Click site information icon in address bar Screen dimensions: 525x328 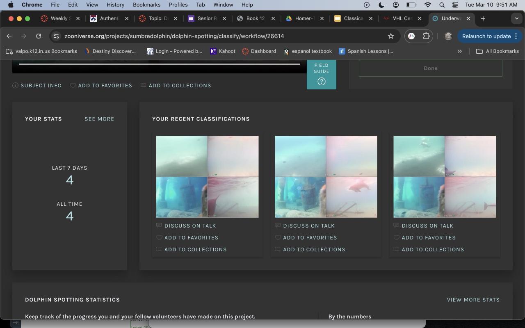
--
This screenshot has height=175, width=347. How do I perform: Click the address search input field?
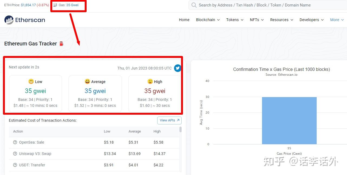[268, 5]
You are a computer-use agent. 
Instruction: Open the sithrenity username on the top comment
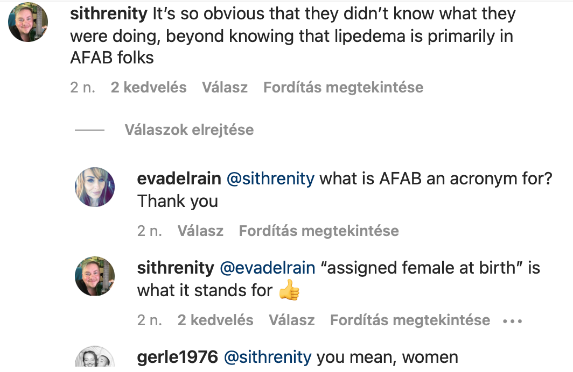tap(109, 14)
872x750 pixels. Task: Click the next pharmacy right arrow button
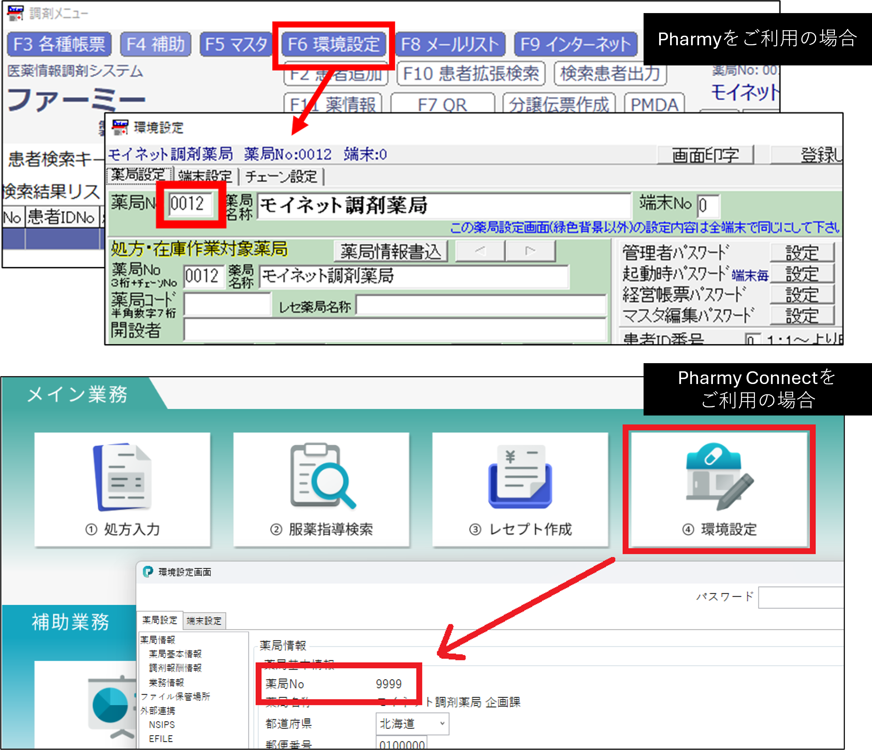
---
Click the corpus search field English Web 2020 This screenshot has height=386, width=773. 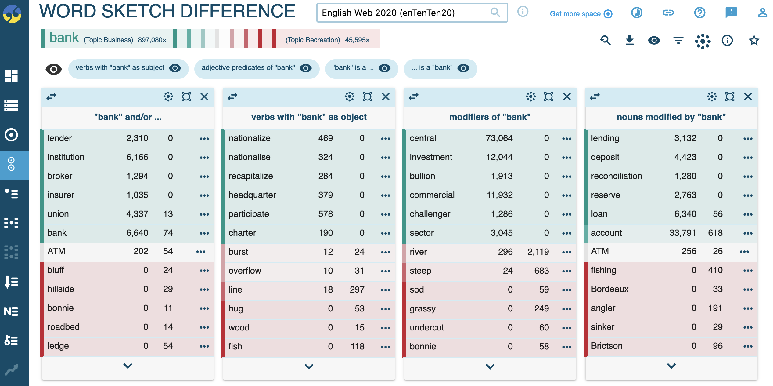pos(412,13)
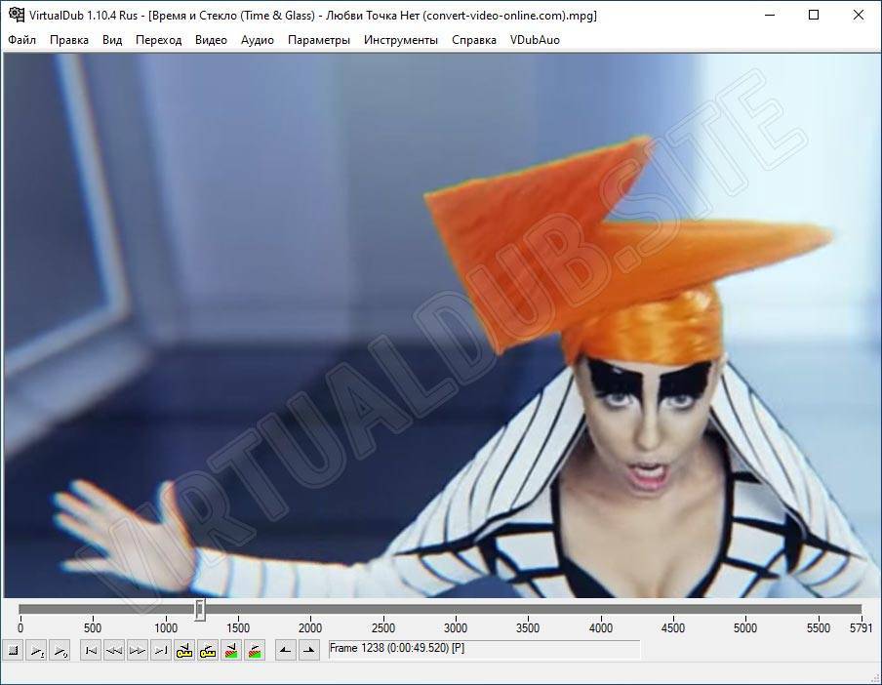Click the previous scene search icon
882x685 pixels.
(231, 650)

Task instructions
Could you write out the rows again, beginning at the line that has "This screenshot has height=175, width=347." and stopping after the line that has "872x750 pixels. Task: Click", with "pharmacy" swapped for "hotel" and everything else left unchanged? Leave the pictures out.

Output of the task
This screenshot has height=175, width=347. How do I perform: Click the address search input field?
[268, 5]
You are a computer-use agent. 
Instruction: Open the sithrenity username on the top comment
tap(109, 14)
872x750 pixels. Task: Click the next hotel right arrow button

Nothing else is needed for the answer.